One that I would want to have for life. One who would fight for me even if I give up on myself. One who would fight against me for me if he thinks that that is the best for me.

Now here.. People will be thinking.. "What is this crazy woman up to?!? Such a great catch! And she's going to let him go???"
Yeah.. Well.. Things aren't as simple as they seem..

He's married.. Albeit he'll be going thru divorce soon.. He's still out of reach..

He wants me there to go thru the period of divorce  with him.. To be his partner.. His support.
While I can be his support, his listening ear, his shoulder to cry on.. That is not what he's looking for.

I struggle with my spirituality and his.. I don't want to condemn the both of us.. While everything he's proposed and said sounds logical and appeals to my rational self, I can't help but think.. What of the future? Would God bless such a union?

The divorce is based on logical grounds.. Self-preservation I'll call it.. Though it is logical. Having loved the person.. And been thru a marriage it WILL hurt..

I'm sorry I've hurt him so badly in one way or another. I'm not perfect.. Actually I'm way from perfect.. But he still somehow sees some good in me and is willing to fight for me.. And for that.. I'm thankful for God to put him in my life.
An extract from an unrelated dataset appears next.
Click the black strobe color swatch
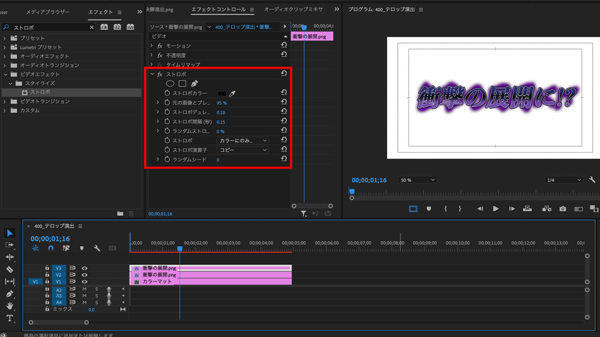Screen dimensions: 600x337 (222, 93)
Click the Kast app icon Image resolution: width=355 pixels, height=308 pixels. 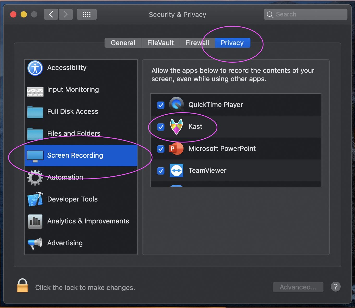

Thanks for everything darling.. I pray that God will give you strength thru this.. I want to, will and can be here for you in my capacity if you would allow me to.. But if not, I pray that God will grant you peace and grace in this trying period.

As I make the decision to not be his partner.. My heart breaks.. But I know it's in God's hands.. That I'm leaving him, myself and our future (or lack of) into God's hands.. And may His Will be done.

I really hope that I'm making the right choice..
But I think.. If it is really in God's plans for us to be together.. He'll show us.. He'll lead us back together somehow.. In the right circumstances..

And then we can safely say and will be assured that this is what God meant for us.

Friday, September 02, 2011

I feel like I'm standing at the border of bothering and being nonchalant..

I feel like I'm between closing myself up and not..

I've not felt like this in a long time.. I don't even know what started this..

But now.. I feel pain.. Like this numbing pain sensation is running thru every fibre of my body.. Trying to take hold of whatever it can get to..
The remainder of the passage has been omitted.